Pia Schellhammer raus
Ein besonders bitterer Wahlabend war es für die Grünen-Kandidatin Pia Schellhammer aus dem Wahlkreis 31 Wonnegau-Selz. Sie verpasste knapp den Wiedereinzug in den Landtag. Mit 5,3 Prozent stellen die Grünen nur noch sechs Abgeordnete und Pia Schellhammer stand auf Platz sieben der Landesliste. Knapper hätte das Scheitern nicht ausfallen können. Als Direktkandidatin im Wahlkreis konnte Pia Schellhammer immerhin 7,4 Prozent der Stimmen auf sich vereinigen, was die Zweitstimmen angeht, lag der Wahlkreis Wonnegau-Selz mit 5,3 Prozent exakt im Landesdurchschnitt. 2011 waren es noch 16,1 Prozent gewesen.
Amt auf Zeit
Der NK sprach mit Pia Schellhammer und fragte nach den Ursachen für das schlechte Abschneiden der Grünen. Die Grünen-Politikerin nannte hier zwei zentrale Aspekte. Zunächst einmal habe das Duell zwischen Julia Klöckner (CDU) und Malu Dreyer (SPD) den Wahlkampf dominiert, da sei für die kleinen Parteien weniger Platz gewesen. Zahlreiche Grünen-Wähler hätten etwa Malu-Dreyer gewählt, damit diese Ministerpräsidentin bleibe. Diese Stimmen fehlten der Ökopartei. Darüber hinaus habe mit der Flüchtlingskrise ein Bundesthema die Wahl stark überlagert, Landesaspekte hätten komplett im Hintergrund gestanden.

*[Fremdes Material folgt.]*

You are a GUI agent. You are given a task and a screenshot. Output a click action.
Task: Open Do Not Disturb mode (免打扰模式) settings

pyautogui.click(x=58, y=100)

Auf die Frage, was der verpasste Einzug für sie persönlich bedeute, sagte Pia Schellhammer relativ gelassen: „Wenn eine Tür zu geht, öffnet sich eine andere. Ich wollte nie Berufspolitikerin werden.“ Weiter fügt sie an, dass gerade bei kleineren Partie die Fluktuation in den Parlamente doch recht hoch sei. Man müssen sich auch immer darüber Klaren sein, dass die Abgeordnetentätigkeit nur eine Aufgabe auf Zeit sei. Der Wechsel gehöre zur Demokratie dazu. Was sie selbst jetzt konkret mache, könne sie noch nicht sagen, da möchte sie sich Zeit lassen und dies in nächsten Wochen entscheiden.
Haltung bewahren
Sie werde aber der Politik und den Grünen treu bleiben. Dies sei ihre Leidenschaft. Für sie, wie auch für die Grünen, gelte es jetzt verstärkt Flagge für ihre Ziele zu zeigen und für eine weltoffene und tolerante Gesellschaft einzutreten. Sie wolle auch die Chancen aufzeigen, die die Zuwanderung biete und sich auch weiterhin für eine erfolgreiche Integration kämpfen. Gerade jetzt wo den Grünen der Gegenwind ins Gesicht blase, heiße es Haltung bewahren und zu seien Grundwerten und Überzeugungen stehen. Darüber hinaus heiße es, den Bürgern deutlich zu machen, was die AfD wirklich will, welches Gesellschaftsbild hinter der Partei setze.